Everything was right there.
She’d brought up FYS, for Christ’s sake, practically handing me her truth, and I’d still turned my back on it.
I’d been too busy guarding my own insecurities and too afraid of my cousins finding out that I’d signed up for something I wasn’t supposed to need.
Strong, grown men aren’t meant to believe in soulmates or in finding something real in the anonymous corners of the internet.
I’d told myself it was maturity. But now it feels a lot like cowardice.
My fake confidence, my insistence on pretending I was above wanting more, had cost me her.
And her? I don’t even know what it cost her yet.
The hospital looms into view, all white lights and bright signage. I pull into the parking lot. As I open the door, the sound of an ambulance tearing into the emergency bay freezes me in place.
I know it’s not Violet. She’s already here.
But the image won’t leave me. Her alone in the back of that vehicle, hurt, scared, maybe unconscious, with no one’s hand in hers, no familiar voice telling her she’s safe.
Was she even conscious enough to be afraid?
And cold. How cold she must have been.
Fuck.
A car pulls in beside me, jolting me back to the present, and I force my legs to move.
Hospitals have always made my skin crawl, which is ironic considering how much of my childhood I spent in them.
Hallways that smelled like antiseptic and fear.
Rooms full of machines meant to fix you while quietly changing you forever.
Therapy clinics. Recovery rooms. Places where life split cleanly into the before and the after.
I step inside and immediately feel the shift in the air.

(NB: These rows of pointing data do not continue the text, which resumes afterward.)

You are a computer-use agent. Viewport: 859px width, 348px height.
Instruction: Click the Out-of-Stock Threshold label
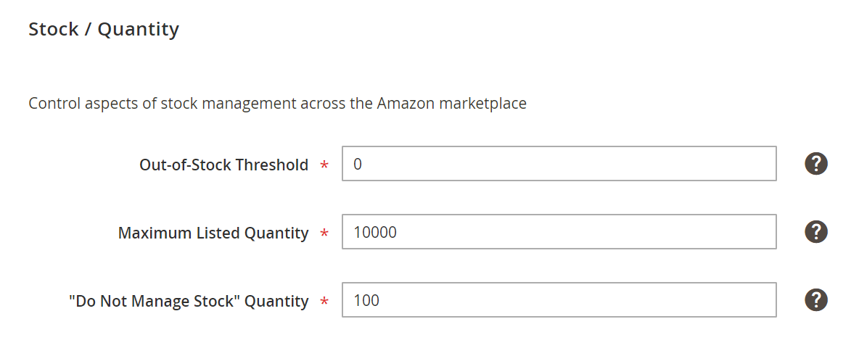[x=223, y=165]
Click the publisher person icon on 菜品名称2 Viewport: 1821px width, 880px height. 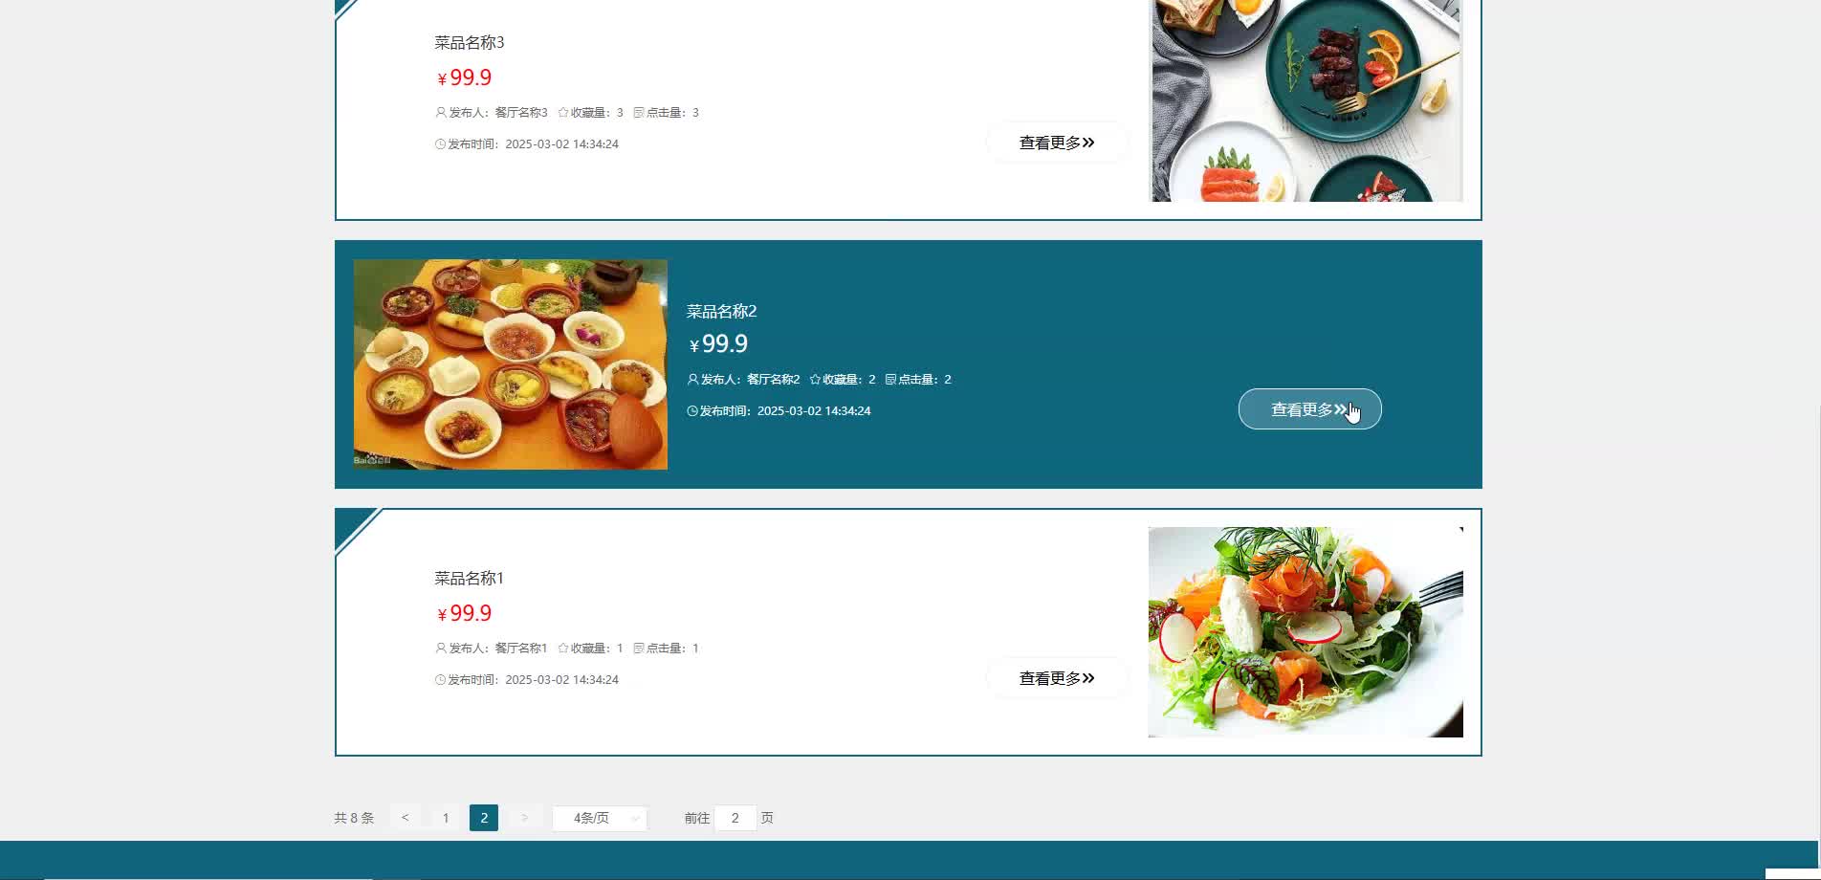[692, 380]
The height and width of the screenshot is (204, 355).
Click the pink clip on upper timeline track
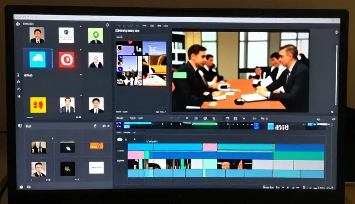[210, 147]
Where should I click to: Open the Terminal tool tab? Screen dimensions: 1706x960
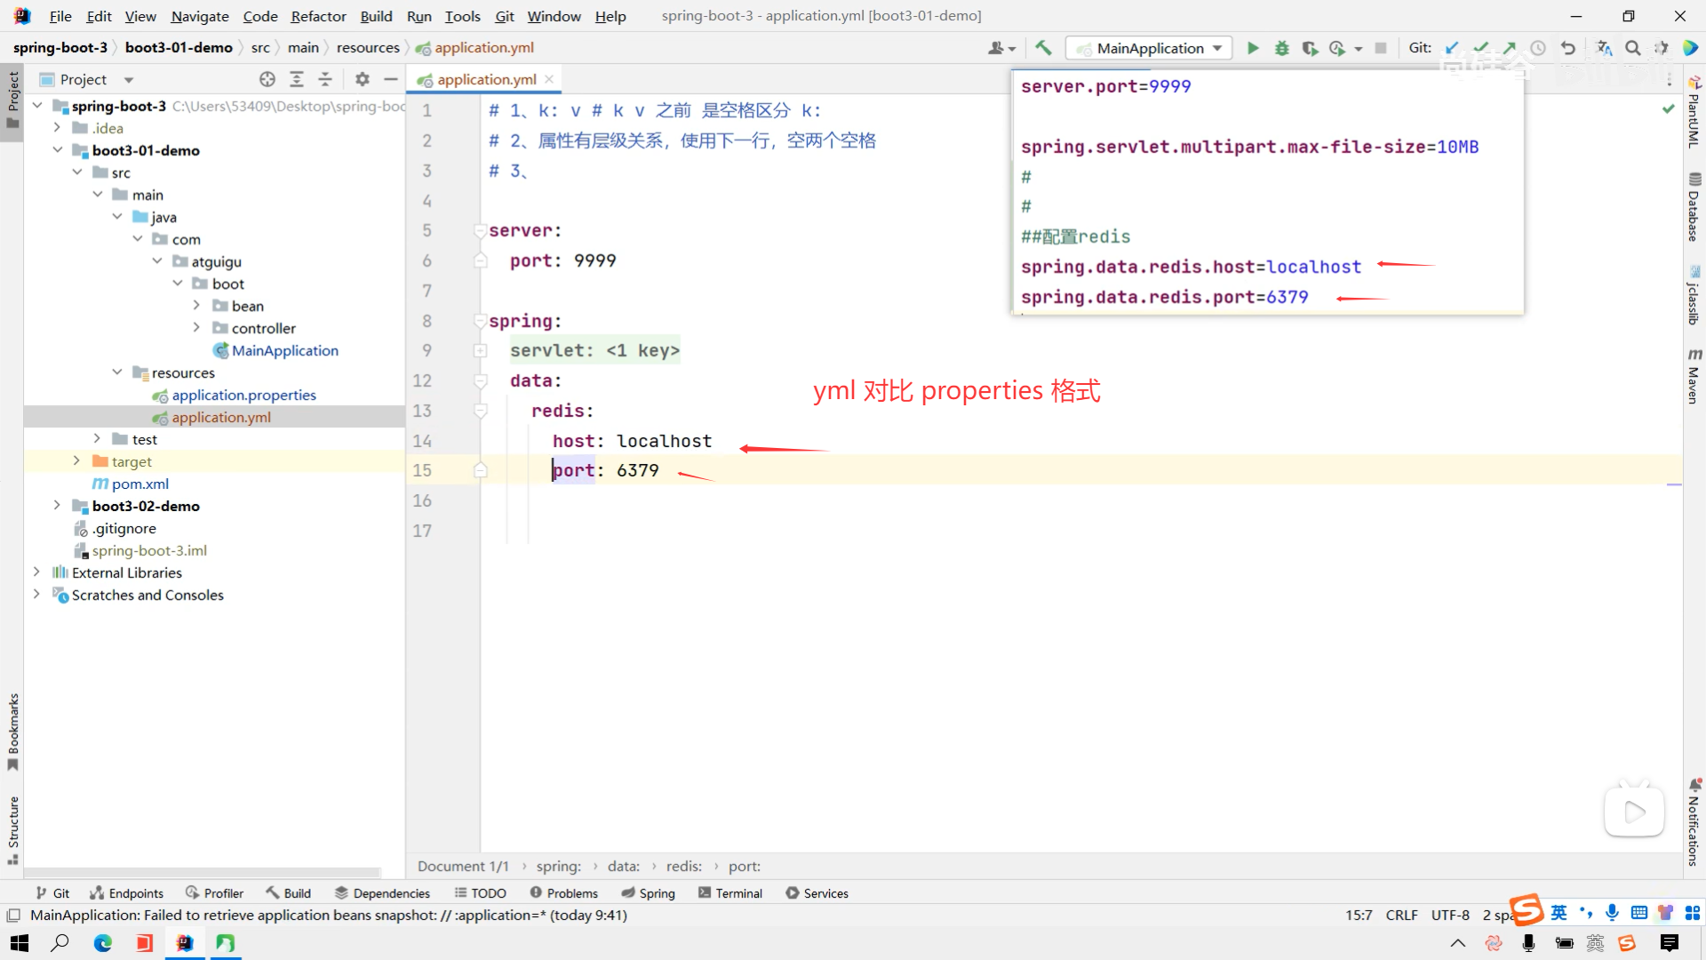coord(729,893)
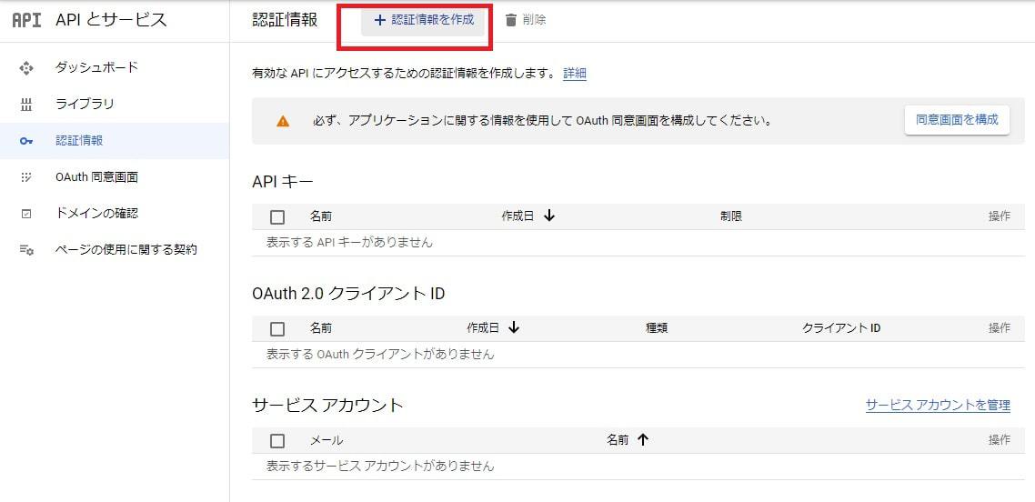Tick the サービス アカウント table header checkbox
Screen dimensions: 1035x502
click(x=277, y=441)
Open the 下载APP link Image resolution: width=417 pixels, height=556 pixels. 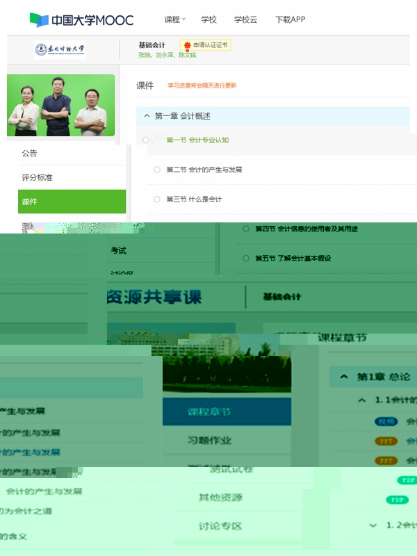pos(290,19)
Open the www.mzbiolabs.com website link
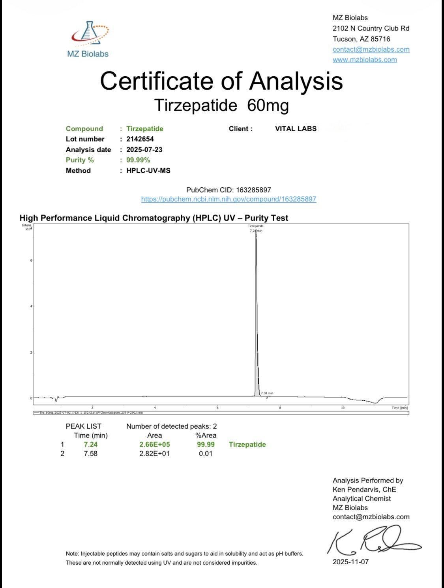This screenshot has width=444, height=588. pyautogui.click(x=364, y=60)
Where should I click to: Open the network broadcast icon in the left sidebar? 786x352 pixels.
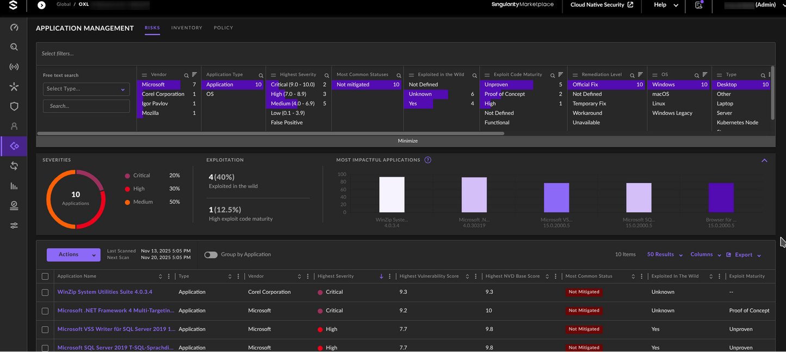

I don’t know if hospitals truly smell different or if my memory insists they do. Any place with the power to take so much with so little warning feels like it should announce itself the moment you cross the threshold.
My hands curl into fists as I walk toward the reception desk, my stomach tightening with every step. I already know how this will go. I pull out my phone and open the notes app, then tap on the pinned message I keep ready for moments like this.
My name is Rowan Teager.
I have situational mutism.
I can communicate using American Sign Language, if you or someone else knows it.
Otherwise, I will use my phone to communicate.
Please note: I am not deaf, so you don’t need to speak louder.